The teaching of the mystical kawwanah in prayer corresponds perfectly, it seems to me, to the objective and psychological conditions surrounding a doctrine born into an exclusive circle of men who possess the gift of meditation. With it, a new layer is added to the old gnostic elements that were contained in the tradition of the Bahir, elements that these men continued to develop in greater detail.
The creation of this doctrine bears the seal of the vita contemplativa. No element of the old Kabbalah better corresponds to the tradition of a revelation of Elijah, and we may regard this tradition as testimony that in this circle something really new had burst forth from the depths. An indication, if not an absolute proof, of this connection may be found in the fact that the remarks concerning the revelation Elijah is supposed to have vouchsafed to Isaac the Blind or his teachers are found precisely in texts in which the kawwanoth of prayer were collected by the Spanish kabbalists at the end of the thirteenth century.

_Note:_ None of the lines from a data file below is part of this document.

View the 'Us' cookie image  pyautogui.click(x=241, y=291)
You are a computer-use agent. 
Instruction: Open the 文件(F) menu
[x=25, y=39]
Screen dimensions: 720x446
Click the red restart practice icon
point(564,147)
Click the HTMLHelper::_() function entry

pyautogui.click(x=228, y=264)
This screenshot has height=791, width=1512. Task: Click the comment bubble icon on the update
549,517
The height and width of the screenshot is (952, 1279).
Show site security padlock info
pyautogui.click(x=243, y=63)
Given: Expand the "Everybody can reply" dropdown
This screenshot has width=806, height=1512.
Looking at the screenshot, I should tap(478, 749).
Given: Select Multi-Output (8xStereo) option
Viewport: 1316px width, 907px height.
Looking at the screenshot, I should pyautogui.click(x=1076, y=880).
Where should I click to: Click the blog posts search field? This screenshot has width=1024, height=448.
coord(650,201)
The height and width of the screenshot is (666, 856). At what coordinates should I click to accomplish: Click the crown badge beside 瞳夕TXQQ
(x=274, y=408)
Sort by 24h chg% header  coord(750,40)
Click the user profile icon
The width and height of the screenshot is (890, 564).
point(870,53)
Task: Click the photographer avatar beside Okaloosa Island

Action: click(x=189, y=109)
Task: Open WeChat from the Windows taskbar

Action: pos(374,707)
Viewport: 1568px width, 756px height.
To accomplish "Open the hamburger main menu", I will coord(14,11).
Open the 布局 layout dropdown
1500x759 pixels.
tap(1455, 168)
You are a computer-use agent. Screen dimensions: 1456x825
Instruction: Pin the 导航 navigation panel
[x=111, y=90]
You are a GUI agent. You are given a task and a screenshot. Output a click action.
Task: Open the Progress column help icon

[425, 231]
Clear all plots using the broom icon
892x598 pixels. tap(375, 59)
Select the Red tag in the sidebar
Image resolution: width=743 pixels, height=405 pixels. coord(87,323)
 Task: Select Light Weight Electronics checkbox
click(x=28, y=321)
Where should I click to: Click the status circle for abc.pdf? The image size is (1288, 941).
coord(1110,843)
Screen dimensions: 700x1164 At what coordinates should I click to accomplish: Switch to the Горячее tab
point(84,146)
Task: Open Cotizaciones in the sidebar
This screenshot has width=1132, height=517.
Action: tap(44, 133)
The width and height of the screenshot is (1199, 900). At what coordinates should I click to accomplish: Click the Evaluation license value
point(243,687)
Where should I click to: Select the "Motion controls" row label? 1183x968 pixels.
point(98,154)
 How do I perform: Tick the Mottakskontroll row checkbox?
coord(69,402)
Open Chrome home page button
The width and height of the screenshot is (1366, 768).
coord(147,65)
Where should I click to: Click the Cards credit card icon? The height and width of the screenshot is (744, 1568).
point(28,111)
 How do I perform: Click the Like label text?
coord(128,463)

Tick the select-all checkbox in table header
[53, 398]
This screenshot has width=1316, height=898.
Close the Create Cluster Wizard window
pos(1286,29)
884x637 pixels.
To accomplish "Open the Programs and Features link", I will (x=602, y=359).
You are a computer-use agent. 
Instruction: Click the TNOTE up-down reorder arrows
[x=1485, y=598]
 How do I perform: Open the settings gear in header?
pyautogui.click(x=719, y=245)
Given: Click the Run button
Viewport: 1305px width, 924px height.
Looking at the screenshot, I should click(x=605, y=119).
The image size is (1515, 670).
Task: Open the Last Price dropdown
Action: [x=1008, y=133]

No other specific doctrine among the kabbalists expressly relates to this revelation and this, perhaps, provides us with a key to our problem. A notion analogous to that of gilluy ‘Eliyahu can be found in Sufi mysticism in the accounts of revelations of Khidr (the Muslim metamorphosis of Elijah). Reports or testimonies concerning such revelations exist with regard to Muhi al-din ibn Arabi (1165-1240) of Andalusia, who shortly before 1200 —the time of Rabad and Isaac the Blind—was still wandering about in Spain (cf. G. Husaini, The Pantheism of Ibn Arabi, 28.).”
Gershom Scholem, Origins of the Kabbalah, pp. 245-6.